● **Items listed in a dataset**
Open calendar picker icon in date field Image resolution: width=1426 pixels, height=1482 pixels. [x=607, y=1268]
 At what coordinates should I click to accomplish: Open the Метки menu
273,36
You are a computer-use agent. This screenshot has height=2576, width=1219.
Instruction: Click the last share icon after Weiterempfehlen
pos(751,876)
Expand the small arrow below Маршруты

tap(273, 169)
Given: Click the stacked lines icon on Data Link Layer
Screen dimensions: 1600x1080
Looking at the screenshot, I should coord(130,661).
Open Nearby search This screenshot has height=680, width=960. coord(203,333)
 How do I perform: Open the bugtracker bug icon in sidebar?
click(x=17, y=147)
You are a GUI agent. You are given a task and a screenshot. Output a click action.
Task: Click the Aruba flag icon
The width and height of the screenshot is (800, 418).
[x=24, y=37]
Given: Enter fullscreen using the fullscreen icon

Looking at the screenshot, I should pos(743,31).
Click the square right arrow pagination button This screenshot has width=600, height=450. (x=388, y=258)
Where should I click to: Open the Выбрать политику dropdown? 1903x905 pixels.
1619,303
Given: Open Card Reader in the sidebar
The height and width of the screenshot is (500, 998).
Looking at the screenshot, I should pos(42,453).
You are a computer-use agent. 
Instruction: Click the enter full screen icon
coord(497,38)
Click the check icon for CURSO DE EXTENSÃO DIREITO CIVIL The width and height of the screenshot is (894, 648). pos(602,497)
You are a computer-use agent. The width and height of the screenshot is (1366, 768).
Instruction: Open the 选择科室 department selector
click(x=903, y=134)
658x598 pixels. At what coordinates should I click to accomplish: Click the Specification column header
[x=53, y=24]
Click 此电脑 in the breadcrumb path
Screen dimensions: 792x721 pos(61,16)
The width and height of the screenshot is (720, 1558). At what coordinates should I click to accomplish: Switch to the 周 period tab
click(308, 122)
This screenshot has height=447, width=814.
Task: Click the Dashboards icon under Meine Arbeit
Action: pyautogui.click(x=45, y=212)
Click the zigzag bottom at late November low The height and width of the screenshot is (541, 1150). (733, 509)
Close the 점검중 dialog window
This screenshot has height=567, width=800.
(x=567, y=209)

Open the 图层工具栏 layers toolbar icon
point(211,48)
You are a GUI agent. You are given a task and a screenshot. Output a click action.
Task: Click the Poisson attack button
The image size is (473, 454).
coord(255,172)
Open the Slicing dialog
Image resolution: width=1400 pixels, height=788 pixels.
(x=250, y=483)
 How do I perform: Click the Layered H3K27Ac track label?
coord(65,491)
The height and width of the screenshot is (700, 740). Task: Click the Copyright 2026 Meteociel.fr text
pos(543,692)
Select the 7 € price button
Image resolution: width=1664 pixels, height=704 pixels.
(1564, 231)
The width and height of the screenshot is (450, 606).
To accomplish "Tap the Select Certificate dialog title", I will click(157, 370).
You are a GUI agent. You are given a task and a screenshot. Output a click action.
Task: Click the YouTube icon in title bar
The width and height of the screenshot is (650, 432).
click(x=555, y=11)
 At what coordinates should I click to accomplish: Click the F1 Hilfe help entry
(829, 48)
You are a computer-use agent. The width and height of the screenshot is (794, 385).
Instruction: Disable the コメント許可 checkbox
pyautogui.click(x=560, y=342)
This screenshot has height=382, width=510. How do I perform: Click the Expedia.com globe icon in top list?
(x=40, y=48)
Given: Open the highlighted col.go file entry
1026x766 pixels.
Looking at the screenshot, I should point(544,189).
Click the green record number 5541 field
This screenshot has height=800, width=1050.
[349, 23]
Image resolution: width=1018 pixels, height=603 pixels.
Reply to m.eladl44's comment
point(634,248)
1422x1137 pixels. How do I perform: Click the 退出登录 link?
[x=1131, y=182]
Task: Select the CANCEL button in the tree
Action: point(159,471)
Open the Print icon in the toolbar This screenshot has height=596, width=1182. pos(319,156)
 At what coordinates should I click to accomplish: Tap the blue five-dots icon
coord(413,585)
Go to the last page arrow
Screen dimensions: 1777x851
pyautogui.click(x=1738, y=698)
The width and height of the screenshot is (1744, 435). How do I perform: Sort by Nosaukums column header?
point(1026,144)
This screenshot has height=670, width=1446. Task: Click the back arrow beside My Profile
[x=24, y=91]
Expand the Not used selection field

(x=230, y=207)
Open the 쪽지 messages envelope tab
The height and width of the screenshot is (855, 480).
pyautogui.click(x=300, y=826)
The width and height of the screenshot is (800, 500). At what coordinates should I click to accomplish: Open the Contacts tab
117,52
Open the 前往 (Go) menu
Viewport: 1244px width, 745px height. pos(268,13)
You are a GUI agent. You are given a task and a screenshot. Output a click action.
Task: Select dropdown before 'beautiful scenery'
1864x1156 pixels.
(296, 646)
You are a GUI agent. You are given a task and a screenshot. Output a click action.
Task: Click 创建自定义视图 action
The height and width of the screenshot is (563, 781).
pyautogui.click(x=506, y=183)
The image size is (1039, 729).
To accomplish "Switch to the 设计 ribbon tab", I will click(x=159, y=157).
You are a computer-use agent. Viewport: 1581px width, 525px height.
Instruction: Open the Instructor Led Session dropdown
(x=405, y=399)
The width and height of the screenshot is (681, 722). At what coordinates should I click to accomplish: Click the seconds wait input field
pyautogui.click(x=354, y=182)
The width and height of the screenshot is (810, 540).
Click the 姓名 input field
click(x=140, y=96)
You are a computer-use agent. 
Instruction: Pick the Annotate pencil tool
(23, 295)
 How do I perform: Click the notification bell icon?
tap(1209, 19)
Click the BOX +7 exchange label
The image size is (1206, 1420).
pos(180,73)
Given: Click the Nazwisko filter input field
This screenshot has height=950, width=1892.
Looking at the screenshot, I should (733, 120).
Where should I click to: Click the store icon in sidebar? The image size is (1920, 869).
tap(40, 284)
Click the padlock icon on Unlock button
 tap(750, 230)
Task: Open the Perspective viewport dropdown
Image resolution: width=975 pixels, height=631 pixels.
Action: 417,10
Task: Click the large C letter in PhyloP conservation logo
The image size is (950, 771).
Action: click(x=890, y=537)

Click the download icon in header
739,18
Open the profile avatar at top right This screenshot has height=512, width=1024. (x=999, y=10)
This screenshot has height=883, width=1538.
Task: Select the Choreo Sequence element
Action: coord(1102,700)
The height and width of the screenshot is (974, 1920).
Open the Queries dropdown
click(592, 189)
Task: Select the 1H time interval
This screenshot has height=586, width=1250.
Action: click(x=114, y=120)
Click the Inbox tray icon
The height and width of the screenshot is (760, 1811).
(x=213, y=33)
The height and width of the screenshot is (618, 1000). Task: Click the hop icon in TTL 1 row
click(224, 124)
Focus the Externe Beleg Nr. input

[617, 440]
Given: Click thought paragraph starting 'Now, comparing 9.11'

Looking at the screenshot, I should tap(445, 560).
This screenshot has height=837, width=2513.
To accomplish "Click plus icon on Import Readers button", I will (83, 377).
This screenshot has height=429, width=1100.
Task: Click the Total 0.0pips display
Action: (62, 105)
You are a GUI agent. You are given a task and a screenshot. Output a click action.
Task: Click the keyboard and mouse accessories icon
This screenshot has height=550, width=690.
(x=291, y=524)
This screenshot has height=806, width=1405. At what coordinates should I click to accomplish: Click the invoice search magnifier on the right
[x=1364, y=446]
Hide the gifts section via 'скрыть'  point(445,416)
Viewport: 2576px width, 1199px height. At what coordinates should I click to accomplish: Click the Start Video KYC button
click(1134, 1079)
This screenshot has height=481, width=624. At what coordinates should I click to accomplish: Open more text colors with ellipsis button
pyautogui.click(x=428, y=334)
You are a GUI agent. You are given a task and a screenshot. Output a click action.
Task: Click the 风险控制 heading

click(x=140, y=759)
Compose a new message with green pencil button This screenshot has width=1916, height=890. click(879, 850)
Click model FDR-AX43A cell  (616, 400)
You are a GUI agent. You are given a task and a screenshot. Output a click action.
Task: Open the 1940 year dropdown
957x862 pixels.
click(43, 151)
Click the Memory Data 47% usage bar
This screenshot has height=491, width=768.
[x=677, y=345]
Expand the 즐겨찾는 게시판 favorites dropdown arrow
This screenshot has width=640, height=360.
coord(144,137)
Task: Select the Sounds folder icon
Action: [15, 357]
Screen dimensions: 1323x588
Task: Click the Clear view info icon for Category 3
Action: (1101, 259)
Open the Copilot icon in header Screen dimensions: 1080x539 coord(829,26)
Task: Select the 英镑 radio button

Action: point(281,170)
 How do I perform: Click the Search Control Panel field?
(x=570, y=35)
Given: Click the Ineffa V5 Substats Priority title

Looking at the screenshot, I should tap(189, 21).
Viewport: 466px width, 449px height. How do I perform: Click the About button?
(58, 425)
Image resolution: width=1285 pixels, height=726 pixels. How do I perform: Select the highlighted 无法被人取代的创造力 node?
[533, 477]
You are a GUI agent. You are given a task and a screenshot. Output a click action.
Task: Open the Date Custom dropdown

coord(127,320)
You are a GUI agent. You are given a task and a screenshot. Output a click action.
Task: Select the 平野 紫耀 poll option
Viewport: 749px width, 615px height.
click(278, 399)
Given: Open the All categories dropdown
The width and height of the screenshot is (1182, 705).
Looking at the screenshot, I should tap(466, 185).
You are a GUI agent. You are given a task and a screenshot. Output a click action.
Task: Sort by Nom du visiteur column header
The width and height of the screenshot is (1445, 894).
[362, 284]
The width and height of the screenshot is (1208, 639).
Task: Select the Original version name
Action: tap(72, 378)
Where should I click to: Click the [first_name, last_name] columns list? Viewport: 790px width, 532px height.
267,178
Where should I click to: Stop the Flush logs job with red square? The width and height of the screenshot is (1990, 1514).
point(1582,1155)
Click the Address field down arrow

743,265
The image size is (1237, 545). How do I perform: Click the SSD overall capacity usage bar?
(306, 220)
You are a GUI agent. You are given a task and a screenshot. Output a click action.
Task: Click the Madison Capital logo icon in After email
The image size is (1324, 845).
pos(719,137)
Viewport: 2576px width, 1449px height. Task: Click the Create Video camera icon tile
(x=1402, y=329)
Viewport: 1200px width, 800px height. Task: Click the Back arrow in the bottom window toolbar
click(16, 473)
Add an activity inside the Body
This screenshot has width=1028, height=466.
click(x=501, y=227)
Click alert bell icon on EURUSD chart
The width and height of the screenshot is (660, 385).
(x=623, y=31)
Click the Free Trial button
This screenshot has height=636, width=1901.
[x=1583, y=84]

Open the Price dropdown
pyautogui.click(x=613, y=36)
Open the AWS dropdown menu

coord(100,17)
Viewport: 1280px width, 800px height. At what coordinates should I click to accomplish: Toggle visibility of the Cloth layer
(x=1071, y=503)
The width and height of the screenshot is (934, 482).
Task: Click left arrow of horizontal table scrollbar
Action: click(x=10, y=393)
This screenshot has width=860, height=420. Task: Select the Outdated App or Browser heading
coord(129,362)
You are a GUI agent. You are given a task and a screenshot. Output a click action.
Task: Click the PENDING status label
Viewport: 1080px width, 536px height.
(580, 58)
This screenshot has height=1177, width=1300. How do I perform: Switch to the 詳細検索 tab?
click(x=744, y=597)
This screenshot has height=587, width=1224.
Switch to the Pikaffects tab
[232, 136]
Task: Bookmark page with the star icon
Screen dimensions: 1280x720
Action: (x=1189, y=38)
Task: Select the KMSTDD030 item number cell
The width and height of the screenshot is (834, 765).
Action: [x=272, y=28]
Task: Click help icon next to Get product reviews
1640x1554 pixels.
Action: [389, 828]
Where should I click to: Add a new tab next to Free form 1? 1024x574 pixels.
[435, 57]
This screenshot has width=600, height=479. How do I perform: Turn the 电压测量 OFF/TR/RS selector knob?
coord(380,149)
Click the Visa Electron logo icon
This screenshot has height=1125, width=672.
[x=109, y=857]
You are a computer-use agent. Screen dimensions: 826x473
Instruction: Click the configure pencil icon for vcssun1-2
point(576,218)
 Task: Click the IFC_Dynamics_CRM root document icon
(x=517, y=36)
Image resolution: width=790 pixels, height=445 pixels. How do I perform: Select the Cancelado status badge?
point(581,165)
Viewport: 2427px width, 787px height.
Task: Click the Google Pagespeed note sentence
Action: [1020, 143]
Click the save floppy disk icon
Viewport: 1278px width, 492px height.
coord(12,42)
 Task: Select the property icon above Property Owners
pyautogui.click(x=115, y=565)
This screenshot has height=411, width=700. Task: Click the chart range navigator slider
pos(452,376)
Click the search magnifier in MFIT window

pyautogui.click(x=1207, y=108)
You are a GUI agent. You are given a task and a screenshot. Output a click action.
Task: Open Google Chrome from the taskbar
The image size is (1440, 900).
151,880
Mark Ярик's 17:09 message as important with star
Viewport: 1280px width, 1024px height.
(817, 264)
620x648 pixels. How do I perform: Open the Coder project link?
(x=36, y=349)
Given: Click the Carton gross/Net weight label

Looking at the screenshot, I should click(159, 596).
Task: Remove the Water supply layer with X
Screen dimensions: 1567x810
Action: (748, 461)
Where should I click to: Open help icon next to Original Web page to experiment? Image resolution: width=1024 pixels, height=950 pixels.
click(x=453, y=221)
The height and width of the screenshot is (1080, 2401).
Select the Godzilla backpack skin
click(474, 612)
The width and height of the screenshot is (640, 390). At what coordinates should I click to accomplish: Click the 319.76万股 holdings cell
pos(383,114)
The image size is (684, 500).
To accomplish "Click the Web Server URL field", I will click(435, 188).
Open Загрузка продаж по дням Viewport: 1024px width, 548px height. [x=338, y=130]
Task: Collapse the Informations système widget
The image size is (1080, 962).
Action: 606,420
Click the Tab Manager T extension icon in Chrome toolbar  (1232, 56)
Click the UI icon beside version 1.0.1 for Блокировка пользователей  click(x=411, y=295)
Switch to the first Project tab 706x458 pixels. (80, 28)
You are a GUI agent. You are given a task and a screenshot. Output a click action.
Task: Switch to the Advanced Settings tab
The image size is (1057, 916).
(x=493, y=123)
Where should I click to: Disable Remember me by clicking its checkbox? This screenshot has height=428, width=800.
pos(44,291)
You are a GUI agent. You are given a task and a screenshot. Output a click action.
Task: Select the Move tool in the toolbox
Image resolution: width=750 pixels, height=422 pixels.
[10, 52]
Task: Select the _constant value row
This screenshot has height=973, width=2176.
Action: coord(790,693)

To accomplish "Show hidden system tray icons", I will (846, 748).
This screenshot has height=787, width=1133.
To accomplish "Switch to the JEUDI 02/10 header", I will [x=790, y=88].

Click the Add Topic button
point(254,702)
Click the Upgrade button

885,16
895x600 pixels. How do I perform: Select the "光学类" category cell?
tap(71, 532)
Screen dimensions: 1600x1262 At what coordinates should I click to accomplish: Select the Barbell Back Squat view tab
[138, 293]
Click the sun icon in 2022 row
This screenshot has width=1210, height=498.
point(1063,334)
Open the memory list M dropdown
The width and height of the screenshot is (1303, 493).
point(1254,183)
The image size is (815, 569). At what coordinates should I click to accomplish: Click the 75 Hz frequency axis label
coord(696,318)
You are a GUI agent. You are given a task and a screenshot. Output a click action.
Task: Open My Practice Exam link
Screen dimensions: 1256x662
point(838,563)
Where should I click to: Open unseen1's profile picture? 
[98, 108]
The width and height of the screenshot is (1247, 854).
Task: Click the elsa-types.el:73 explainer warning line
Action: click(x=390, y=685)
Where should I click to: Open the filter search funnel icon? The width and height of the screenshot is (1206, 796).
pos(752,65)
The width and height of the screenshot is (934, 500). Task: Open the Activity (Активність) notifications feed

● **AIM OF THE TASK**
Show me every line in the data above that includes "Chrome".

● **SOLVED EXERCISE**
Task: Open Google Chrome from the taskbar
Click the Tab Manager T extension icon in Chrome toolbar  (1232, 56)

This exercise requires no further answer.